▶ Work task
Locate the word "phone" in the data below, then copy every line that holds it.

Stored items:

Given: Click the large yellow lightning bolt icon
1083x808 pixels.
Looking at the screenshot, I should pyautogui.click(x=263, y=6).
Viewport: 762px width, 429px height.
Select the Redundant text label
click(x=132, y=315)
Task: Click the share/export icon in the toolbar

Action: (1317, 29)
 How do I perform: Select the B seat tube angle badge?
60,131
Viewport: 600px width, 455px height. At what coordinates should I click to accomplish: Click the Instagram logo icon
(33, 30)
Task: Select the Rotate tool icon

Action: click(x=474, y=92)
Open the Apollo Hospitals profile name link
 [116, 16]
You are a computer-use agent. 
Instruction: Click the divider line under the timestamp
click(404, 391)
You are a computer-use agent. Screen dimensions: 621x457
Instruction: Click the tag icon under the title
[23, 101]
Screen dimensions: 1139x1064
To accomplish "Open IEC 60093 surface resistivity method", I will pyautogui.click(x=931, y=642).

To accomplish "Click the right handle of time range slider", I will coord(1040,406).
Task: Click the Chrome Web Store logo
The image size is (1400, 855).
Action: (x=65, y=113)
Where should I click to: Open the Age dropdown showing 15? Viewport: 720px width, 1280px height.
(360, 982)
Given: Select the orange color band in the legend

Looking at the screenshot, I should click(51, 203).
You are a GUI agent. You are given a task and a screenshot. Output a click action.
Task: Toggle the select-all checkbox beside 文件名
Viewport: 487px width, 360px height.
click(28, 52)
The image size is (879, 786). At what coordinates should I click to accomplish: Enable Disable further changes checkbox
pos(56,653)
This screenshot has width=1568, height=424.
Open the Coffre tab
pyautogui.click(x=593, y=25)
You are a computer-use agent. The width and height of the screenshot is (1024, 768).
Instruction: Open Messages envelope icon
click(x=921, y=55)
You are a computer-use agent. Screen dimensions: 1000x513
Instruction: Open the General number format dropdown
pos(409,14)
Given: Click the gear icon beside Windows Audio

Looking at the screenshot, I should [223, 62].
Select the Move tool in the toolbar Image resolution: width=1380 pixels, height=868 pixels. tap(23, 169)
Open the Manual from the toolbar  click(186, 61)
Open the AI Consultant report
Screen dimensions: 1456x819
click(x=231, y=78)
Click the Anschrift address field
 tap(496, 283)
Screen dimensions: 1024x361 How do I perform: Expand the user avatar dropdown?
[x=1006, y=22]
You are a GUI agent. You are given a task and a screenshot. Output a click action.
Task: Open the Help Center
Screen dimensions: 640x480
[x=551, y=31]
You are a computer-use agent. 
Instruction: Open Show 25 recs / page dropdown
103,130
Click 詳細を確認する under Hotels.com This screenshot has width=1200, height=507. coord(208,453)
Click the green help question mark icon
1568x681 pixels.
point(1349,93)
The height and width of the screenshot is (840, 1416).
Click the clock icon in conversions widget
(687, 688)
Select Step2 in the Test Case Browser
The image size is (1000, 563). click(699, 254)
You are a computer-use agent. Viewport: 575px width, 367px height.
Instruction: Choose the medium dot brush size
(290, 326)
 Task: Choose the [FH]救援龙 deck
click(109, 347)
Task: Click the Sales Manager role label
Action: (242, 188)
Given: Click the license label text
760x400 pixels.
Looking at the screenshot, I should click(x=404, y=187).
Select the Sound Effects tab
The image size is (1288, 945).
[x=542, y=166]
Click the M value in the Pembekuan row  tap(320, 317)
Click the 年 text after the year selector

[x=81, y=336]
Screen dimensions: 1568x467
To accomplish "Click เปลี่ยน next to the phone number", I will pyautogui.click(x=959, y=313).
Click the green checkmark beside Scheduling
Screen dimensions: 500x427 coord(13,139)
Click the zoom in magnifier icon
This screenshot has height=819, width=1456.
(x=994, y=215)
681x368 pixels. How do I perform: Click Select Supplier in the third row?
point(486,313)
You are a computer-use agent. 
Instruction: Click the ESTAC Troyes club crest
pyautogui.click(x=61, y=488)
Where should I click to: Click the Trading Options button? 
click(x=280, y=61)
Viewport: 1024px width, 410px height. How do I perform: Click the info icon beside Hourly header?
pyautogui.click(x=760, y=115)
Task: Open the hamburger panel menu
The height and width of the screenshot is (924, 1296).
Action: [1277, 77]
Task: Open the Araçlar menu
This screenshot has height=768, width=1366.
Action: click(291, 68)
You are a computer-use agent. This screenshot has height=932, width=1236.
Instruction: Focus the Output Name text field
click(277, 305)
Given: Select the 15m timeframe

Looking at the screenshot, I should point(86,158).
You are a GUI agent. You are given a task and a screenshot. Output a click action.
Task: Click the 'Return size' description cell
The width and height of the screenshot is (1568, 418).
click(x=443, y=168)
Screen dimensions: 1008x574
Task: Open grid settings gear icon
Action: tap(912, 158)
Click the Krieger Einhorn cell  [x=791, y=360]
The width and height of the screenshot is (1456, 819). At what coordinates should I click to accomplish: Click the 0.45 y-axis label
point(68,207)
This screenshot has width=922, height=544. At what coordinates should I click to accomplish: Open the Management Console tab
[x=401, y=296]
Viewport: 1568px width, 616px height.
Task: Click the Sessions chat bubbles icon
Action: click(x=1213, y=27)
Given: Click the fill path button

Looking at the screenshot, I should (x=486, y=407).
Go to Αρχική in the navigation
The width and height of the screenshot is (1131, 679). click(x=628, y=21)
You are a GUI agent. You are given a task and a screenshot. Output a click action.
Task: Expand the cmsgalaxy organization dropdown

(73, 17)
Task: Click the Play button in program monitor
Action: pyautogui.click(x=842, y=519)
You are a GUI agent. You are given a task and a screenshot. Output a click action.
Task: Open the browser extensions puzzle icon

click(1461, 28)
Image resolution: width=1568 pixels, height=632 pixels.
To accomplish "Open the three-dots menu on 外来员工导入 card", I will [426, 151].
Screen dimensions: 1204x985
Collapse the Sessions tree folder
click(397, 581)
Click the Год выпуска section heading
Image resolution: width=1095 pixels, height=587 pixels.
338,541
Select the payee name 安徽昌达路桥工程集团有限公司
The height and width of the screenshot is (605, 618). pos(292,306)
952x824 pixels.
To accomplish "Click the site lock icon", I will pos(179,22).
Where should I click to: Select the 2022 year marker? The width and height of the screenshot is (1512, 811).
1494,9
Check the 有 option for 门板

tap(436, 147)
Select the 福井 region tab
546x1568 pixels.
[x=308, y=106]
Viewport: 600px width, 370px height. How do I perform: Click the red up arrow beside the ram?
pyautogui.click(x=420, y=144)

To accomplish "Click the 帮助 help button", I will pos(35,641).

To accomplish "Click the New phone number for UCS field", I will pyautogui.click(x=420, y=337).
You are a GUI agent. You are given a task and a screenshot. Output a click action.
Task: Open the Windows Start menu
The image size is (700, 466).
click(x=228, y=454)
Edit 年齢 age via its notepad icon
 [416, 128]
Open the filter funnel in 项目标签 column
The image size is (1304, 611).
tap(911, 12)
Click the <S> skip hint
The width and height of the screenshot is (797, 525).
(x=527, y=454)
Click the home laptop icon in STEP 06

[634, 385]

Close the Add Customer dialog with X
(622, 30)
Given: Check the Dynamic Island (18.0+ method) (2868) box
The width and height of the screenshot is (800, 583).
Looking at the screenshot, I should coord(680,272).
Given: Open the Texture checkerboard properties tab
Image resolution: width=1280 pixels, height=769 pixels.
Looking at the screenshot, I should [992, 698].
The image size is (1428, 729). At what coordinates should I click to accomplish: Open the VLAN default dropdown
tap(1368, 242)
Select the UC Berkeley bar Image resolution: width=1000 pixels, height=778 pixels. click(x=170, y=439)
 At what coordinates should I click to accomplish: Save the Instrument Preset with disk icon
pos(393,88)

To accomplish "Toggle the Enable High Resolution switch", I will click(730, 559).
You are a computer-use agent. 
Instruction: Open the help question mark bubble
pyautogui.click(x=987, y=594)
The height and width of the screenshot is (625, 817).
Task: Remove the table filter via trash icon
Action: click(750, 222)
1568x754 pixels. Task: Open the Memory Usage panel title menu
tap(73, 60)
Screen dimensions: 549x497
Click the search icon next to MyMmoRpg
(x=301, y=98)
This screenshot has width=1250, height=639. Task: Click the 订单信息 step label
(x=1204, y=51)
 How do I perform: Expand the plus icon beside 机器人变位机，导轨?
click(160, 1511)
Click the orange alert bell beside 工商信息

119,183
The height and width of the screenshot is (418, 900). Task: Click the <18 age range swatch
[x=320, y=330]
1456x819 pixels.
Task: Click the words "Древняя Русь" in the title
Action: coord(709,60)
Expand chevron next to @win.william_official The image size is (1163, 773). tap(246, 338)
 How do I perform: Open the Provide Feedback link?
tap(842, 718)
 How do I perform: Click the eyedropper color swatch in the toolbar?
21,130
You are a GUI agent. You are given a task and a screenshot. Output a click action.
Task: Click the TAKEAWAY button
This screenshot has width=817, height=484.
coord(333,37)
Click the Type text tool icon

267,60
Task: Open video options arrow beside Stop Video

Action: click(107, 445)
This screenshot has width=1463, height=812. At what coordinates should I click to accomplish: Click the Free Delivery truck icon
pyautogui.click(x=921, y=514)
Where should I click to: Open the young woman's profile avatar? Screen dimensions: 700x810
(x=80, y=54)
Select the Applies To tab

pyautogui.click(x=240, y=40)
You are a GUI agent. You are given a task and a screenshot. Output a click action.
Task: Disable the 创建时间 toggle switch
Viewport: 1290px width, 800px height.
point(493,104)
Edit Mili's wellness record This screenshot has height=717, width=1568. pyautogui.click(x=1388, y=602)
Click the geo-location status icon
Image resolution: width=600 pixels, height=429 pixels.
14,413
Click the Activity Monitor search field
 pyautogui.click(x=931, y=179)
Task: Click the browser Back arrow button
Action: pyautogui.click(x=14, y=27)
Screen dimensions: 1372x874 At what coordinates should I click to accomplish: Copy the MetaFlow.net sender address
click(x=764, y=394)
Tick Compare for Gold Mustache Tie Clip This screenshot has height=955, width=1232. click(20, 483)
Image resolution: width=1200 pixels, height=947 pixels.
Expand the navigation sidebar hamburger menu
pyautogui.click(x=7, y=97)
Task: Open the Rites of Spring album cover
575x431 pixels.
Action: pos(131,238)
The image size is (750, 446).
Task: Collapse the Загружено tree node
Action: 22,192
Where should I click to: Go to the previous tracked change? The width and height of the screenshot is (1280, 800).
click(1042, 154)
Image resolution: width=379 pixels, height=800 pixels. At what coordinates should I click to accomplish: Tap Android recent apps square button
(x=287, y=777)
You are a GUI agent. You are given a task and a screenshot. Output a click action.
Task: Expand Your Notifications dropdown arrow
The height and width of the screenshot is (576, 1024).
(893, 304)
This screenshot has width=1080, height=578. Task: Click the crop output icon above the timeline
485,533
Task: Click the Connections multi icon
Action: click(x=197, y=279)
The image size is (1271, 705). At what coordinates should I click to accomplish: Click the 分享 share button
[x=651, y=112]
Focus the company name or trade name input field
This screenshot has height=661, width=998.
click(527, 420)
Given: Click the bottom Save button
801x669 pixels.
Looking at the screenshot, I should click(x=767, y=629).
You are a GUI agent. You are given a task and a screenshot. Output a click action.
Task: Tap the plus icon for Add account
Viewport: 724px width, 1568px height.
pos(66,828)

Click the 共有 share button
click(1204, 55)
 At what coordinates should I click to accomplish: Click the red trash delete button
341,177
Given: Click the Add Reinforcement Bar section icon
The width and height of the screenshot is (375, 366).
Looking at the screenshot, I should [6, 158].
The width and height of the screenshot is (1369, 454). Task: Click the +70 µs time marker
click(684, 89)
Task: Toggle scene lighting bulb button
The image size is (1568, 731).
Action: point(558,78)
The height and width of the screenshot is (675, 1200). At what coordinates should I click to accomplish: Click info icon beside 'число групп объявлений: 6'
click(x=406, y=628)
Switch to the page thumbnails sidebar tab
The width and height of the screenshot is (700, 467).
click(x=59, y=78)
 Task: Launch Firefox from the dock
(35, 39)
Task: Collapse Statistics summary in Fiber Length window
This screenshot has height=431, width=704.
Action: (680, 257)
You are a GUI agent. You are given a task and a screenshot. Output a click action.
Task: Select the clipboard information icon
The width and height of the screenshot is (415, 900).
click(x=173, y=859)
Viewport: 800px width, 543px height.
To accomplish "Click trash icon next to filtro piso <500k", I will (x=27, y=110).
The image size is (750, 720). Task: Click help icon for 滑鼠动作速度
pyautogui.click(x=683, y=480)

▶ Your solution
To accomplish "Click เปลี่ยน next to the phone number", I will pyautogui.click(x=959, y=313).
To accomplish "Click the New phone number for UCS field", I will pyautogui.click(x=420, y=337).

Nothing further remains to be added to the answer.